Thursday, April 17, 2008

Fruit and Frustration

Sorry for the delay in this post, but sometimes my real job -- strike, that, my paying job -- and my family need me. I spent a day on the research trail last week and met with a heaping of frustration and dollop of fruit.

I tracked down the daughter of Everett, the man we were hunting because his girlfriend was a patient at Wallum Lake in the late 1940s. Unfortunately, the daughter thought we were running some kind of identity theft scheme and hung up on me. I may still write her a letter. But our main goal was finding a photograph of Everett, which we succeeded in, anyways. While reviewing the material from Everett's girlfriend, Wayne discovered a previously unlocated photo.

The fruit came while tying up the loose ends of the story of Patient Number One, George Sprague Barrows.

Several weeks ago, my three-year-old son, Oliver, and I went hiking along the wooded roads of central Rhode Island, looking for a cemetery -- which my son persisted in calling a wegetarium -- God only knows why. This cemetery is the final resting place for George's mother, who died giving birth to him, and his brother, who died of tuberculosis several years before him. Oliver and I got chased by a dog and found some good hiking sticks, but we didn't get to the cemetery. The trip wasn't a complete loss, though. Using our field recon and aerial photos on the Web, I figured out where the cemetery is -- on private land posted against trespassing.

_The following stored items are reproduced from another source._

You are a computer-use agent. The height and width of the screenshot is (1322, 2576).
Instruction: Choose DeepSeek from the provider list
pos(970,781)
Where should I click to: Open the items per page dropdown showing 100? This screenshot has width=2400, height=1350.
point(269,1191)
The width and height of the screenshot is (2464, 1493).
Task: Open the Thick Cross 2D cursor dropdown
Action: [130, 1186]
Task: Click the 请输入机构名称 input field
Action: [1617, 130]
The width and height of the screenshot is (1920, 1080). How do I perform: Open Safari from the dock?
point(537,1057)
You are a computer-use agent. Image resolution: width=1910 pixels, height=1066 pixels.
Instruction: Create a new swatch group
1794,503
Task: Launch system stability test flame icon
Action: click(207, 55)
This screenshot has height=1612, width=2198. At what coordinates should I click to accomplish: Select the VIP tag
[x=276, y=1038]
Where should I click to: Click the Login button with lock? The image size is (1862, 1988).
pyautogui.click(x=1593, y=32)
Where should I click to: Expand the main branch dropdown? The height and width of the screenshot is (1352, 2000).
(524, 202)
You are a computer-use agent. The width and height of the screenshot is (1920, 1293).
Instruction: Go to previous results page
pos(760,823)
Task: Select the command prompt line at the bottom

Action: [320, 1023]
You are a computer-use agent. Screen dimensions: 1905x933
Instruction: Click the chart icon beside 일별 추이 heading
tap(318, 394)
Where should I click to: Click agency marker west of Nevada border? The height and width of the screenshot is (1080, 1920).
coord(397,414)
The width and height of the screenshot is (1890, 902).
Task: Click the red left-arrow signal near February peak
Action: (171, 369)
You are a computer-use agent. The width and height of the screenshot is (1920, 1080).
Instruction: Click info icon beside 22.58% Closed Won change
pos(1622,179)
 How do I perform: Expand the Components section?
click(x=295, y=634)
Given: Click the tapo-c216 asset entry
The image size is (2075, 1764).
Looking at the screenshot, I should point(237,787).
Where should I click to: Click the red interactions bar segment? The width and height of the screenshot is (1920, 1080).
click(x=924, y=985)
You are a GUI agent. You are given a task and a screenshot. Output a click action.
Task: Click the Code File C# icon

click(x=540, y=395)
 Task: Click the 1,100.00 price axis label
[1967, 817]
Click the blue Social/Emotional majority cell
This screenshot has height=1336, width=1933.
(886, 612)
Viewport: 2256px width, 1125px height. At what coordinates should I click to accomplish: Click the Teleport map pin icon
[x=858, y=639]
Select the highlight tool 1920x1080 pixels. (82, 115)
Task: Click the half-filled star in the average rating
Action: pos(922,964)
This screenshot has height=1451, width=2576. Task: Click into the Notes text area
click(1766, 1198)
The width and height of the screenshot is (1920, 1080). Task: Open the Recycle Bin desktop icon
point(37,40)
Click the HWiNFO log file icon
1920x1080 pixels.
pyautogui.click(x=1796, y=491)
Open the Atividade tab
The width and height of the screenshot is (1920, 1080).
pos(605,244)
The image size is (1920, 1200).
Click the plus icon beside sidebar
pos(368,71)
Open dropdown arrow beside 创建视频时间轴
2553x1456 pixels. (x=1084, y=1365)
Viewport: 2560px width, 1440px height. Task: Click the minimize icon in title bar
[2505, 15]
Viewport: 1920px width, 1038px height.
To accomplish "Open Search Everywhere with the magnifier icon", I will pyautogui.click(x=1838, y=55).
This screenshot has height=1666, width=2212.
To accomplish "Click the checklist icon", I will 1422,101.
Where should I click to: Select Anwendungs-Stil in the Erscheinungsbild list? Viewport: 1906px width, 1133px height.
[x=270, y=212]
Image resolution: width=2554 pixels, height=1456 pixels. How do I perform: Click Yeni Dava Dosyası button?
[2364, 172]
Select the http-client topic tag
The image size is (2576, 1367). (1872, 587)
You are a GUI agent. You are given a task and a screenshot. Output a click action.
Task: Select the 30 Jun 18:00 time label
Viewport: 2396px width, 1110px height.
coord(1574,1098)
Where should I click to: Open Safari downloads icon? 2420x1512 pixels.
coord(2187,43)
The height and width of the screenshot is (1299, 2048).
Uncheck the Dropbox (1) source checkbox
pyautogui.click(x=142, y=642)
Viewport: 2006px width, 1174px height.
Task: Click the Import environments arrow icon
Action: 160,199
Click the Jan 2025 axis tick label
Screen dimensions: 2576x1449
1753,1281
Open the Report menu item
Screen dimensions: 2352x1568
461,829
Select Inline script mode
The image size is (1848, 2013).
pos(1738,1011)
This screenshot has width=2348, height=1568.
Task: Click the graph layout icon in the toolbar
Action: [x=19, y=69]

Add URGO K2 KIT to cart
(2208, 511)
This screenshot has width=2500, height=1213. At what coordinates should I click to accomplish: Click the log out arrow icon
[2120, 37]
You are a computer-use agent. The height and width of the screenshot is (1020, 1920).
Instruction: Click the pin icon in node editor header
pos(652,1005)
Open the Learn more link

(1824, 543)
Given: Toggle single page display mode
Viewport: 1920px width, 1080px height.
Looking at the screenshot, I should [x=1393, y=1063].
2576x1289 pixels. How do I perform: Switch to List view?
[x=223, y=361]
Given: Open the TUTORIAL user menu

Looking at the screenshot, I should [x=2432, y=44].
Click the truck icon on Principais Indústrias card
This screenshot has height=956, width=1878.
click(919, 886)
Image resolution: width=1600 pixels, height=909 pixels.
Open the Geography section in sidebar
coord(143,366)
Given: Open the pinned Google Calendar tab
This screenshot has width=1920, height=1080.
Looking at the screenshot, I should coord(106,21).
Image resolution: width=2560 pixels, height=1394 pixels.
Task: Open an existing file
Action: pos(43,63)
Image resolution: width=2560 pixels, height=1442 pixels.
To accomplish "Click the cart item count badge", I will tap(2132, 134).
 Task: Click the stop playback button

Last week, I contacted the landowner, who agreed to let me check out the cemetery and to let us film there, if needed.

From a genealogist's standpoint, the cemetery was a goldmine, holding four generations of George's family. It also yielded a few crumbs that may end up in the movie or in the DVD bonus material, including a touching poem on George's mother's headstone and nice shots of the cemetery itself. George's ancestors buried there also allowed me to trace his genealogy back some distance on his mother's side.

It turns out that Patient Number One was a descendant of Rhode Islander Number One: George was a great-great-great-great-great-great grandson of Roger Williams.